Dans le vaste ensemble qui côtoie la Garonne, la Chambre de Commerce a une place de choix ; elle fut créée en 1705.

J’aperçois des mascarons créoles sur les balcons vieux de plusieurs centaines d’années.

La place Royale, inaugurée en 1743, contenait en son centre la statue en bronze de Louis XV.

Et puis pour la dernière étape, il y a la statue de Modeste qui trône sur le bord de la Garonne. Marthe Adélaïde Modeste Testas est née en Afrique en 1765. Elle fut achetée par Pierre et François Testas, des propriétaires bordelais.

Le 13 juillet 1795, Modeste devint libre et reçut un héritage de François.

Elle eut plusieurs enfants avec François et neuf à la mort de ce dernier qui avait choisi son nouveau mari, l’esclave Joseph en qui il avait toute confiance. Modeste mourut à l’âge de 105 ans sur les terres que lui avait laissées François.

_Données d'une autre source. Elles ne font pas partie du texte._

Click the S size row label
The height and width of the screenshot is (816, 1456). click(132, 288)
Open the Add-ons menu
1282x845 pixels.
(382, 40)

Karfa voudrait que la statue soit surélevée pour être mieux mise en valeur.

Et voilà que la conférence va commencer dans un espace en bord de fleuve qui sanctifie le développement durable.

Au cénacle, Karfa et Josette, pour assurer l’animation ; Jean Claude et moi, pour exposer nos sujets de dissertation.

Josette est haïtienne, femme issue d’un milieu aisé et cultivé. Elle est la descendante directe de cette bourgeoisie noire qui a pris le pouvoir et la possession des exploitations après le révolution de 1791. Son mari, Jean-Claude est flamand, pur produit de l’ascension sociale.

Josette est la présidente-fondatrice de l’association Haïti Futur.

Jean-Claude est spécialiste des questions financières et membre de la l’association.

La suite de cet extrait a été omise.